Opinion
Case No. 97-0614
Opinion filed September 3, 1997
Appeal of order denying rule 3.800(a) motion from the Circuit Court for the Nineteenth Judicial Circuit, Martin County; John E. Fennelly, Judge; L.T. Case No. 92-480 CF.
Francisco Hernandez, Clermont, pro se.
Robert A. Butterworth, Attorney General, Tallahassee, and Myra J. Fried, Assistant Attorney General, West Palm Beach, for appellee.
Appellant Francisco Hernandez appeals an order denying his motion for correction of sentence, filed pursuant to Florida Rule of Criminal Procedure 3.800(a). We affirm in part, reverse in part, and remand for resentencing.
Following a jury trial, Appellant was convicted of one count of attempted burglary of a structure with a firearm and one count of possession of burglary tools. For the primary offense, the attempted burglary, he was sentenced to fifteen years with a three-year mandatory minimum for use of a firearm. Appellant claimed in his motion that his guidelines scoresheet was incorrectly calculated.
We affirm the denial as to one of Appellant's claims, which was that the scoresheet erroneously showed a prior record including five counts of attempted robbery with a firearm, when it should have included only two, as such alleged error is not cognizable on a rule 3.800(a) motion. "[S]coresheet errors that are not apparent from the face of the scoresheet may result in an erroneous sentence correctable on direct appeal, but not on a motion pursuant to rule 3.800(a)." Judge v. State, 596 So.2d 73, 77 (Fla. 2d DCA 1991) (emphasis added), rev. denied, 613 So.2d 5 (Fla. 1992).
We reverse as to the other claim, as it is apparent that the five attempted robbery with firearm convictions were scored as first degree felonies punishable by life, and Appellant's prior conviction for attempted third degree murder was scored as a second degree felony. Attempted robbery with a firearm is a second degree felony, § 812.13(2)(a), Fla. Stat. (1991); § 777.04(4)(b), Fla. Stat. (1991), and attempted third degree murder is a third degree felony, § 782.04(4), Fla. Stat. (1991); § 777.04(4)(c), Fla. Stat. (1991). If these errors are corrected, Appellant's scoresheet will total 123 points, for a 5 1/2 to 7 year sentencing range, instead of 250 points, for a 12-17 year sentencing range.
An erroneous calculation apparent on the face of the scoresheet is reviewable under rule 3.800. See Owens v. State, 667 So.2d 905 (Fla. 4th DCA 1996).
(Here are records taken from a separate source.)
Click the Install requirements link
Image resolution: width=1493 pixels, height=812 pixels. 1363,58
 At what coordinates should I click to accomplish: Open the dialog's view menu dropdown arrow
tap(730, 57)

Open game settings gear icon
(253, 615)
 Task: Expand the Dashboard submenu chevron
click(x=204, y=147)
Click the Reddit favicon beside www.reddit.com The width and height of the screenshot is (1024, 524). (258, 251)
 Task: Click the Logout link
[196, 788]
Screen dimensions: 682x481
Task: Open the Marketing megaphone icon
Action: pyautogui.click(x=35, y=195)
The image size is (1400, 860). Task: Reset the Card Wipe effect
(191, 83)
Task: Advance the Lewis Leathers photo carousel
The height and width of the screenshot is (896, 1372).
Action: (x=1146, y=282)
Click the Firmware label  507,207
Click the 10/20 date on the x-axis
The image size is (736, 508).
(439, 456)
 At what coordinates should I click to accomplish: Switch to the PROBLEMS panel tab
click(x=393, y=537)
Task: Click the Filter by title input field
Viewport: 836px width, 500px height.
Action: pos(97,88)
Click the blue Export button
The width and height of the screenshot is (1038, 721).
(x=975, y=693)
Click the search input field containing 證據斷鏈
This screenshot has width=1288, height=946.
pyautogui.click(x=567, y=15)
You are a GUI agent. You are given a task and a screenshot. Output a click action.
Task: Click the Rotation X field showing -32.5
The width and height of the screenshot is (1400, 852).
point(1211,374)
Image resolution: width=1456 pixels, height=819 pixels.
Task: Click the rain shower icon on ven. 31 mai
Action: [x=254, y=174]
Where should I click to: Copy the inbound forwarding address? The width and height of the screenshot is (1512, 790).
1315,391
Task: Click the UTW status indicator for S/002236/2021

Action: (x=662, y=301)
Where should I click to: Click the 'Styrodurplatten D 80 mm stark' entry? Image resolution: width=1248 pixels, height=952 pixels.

The state has conceded the errors which are apparent on the face of the scoresheet and requests that the trial court be allowed an opportunity to correct them. Accordingly, we reverse and remand for such correction and for resentencing in accordance with the corrected scoresheet.
Affirmed in part; reversed in part and remanded.
GLICKSTEIN, GUNTHER and PARIENTE, JJ., concur.